THE TASK:
Pick out and copy every line of the material below that contains the word "yellow". Case counts.
- - - - - - -
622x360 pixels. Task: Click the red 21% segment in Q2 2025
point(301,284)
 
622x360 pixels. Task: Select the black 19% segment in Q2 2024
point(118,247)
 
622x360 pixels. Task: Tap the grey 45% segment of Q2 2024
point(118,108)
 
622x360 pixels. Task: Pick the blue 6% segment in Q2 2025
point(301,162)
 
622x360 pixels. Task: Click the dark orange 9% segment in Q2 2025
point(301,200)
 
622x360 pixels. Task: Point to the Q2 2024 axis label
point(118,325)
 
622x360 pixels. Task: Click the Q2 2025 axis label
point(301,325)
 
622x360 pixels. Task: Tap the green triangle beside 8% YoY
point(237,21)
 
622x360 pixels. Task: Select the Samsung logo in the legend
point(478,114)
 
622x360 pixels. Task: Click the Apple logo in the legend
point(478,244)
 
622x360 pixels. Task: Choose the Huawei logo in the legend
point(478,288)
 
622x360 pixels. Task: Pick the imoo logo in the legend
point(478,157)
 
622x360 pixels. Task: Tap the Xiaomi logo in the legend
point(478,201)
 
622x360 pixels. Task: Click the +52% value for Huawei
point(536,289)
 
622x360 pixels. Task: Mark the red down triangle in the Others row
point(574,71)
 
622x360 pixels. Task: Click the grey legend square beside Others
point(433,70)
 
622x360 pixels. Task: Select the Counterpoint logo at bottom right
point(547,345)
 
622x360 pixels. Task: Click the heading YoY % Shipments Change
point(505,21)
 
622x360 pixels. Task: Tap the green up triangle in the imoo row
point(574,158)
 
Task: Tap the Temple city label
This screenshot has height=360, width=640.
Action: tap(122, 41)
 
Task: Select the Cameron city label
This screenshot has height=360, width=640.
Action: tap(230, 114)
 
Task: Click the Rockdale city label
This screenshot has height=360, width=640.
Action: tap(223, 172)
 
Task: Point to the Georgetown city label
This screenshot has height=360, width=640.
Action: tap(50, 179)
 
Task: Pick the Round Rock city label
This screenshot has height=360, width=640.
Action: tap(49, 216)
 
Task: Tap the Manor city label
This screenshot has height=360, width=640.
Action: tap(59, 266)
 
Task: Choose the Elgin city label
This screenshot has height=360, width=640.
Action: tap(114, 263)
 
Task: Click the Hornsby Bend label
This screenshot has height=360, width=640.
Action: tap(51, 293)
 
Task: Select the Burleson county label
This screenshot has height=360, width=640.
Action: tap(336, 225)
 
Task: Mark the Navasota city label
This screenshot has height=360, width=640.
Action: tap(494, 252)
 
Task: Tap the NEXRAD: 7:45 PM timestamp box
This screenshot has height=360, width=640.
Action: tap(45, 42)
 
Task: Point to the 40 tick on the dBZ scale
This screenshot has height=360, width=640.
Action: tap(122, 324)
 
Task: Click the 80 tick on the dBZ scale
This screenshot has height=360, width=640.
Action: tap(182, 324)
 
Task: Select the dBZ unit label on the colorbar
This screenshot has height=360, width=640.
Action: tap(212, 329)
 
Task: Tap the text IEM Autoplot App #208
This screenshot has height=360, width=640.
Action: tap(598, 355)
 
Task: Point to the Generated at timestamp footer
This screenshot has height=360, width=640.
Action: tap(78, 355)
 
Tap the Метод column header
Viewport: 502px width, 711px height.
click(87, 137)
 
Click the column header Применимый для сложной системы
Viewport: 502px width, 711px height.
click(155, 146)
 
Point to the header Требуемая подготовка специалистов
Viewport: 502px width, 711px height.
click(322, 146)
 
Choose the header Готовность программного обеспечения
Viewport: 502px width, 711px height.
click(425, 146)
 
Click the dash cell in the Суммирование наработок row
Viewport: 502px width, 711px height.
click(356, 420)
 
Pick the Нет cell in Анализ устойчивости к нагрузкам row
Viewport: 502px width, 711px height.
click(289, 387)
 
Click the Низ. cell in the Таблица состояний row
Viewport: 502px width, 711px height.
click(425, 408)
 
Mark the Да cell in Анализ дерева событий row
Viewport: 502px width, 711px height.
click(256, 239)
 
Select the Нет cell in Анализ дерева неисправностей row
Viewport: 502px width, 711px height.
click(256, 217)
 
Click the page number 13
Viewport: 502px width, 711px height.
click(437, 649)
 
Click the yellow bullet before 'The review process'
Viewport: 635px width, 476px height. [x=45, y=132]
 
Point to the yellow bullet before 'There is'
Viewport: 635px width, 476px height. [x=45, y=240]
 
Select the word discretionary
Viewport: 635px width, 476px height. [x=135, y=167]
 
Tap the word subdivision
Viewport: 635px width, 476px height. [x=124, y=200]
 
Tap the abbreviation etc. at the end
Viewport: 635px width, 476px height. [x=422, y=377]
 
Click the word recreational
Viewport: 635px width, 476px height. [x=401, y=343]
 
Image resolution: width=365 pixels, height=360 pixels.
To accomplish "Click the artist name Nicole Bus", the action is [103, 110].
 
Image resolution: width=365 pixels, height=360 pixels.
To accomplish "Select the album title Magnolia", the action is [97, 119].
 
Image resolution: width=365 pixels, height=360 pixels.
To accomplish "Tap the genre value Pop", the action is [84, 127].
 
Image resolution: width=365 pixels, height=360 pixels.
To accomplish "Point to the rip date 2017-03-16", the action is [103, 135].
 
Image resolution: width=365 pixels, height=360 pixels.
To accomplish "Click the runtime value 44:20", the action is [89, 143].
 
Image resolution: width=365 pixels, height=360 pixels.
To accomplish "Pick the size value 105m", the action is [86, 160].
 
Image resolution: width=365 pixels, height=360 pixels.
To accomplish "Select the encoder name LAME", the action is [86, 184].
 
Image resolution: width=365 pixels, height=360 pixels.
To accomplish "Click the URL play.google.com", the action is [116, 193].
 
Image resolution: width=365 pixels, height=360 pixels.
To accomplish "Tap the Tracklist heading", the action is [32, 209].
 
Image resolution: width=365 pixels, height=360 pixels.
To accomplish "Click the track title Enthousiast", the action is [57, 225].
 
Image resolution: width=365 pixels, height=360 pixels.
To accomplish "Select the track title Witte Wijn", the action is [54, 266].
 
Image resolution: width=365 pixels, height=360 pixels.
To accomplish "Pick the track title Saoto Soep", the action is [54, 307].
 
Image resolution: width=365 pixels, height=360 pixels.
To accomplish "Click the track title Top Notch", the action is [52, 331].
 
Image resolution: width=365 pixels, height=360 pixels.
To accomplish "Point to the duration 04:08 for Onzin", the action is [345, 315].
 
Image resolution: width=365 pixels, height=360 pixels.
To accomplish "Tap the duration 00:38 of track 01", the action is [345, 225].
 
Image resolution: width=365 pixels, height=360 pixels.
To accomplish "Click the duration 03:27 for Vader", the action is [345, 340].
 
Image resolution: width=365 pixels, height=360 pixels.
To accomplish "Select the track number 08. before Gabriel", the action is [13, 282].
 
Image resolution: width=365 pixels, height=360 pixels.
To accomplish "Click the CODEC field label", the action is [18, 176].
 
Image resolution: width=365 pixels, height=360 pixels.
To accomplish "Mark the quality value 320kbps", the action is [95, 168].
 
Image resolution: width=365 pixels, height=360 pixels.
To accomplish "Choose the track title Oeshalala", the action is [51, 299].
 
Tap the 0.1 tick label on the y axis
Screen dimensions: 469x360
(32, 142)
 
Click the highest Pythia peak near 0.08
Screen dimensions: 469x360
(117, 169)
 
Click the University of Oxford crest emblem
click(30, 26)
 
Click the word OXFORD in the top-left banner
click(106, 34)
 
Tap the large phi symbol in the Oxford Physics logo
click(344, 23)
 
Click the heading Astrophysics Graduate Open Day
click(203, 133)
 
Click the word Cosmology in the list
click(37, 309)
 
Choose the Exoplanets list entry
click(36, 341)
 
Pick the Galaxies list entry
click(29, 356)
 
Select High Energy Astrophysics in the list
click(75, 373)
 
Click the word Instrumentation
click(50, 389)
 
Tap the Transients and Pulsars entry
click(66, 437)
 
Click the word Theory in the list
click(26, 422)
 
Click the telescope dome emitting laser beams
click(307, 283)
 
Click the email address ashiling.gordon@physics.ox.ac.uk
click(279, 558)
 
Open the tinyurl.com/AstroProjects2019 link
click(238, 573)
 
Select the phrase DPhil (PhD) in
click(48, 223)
- - - - - - -
SOLUTION FOR THIS PROBLEM:
Click the yellow bullet before 'The review process'
Point to the yellow bullet before 'There is'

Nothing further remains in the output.